------ Extracted records ------
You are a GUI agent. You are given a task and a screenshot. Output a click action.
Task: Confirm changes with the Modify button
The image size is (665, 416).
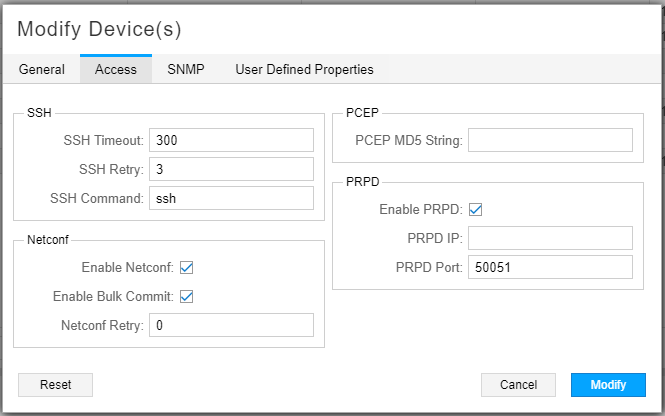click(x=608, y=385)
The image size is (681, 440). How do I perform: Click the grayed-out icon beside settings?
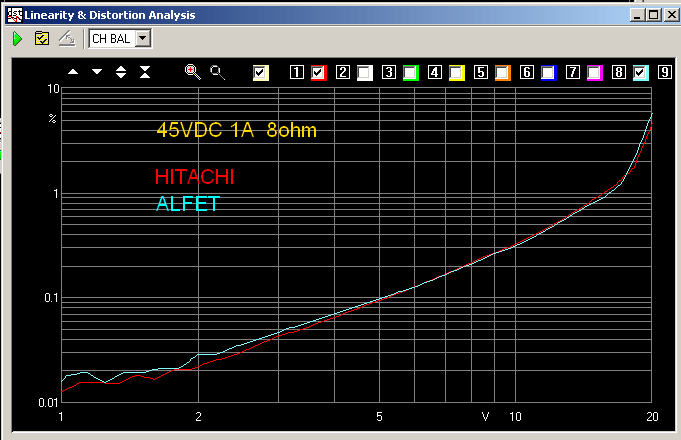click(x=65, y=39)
------
------ Extracted records ------
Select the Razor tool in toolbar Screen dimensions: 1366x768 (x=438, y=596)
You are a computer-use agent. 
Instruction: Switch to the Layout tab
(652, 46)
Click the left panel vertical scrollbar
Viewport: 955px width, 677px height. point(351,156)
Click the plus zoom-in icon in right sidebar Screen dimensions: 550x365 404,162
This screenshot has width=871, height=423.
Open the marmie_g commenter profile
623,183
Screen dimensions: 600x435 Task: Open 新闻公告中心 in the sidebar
------
------ Extracted records ------
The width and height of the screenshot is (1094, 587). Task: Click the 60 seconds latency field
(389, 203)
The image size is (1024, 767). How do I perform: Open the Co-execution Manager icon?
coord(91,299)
------
» Exercise instructions
Take from the listing every line in which the word "sidebar" appears.

» The answer
Click the plus zoom-in icon in right sidebar Screen dimensions: 550x365 404,162
Screen dimensions: 600x435 Task: Open 新闻公告中心 in the sidebar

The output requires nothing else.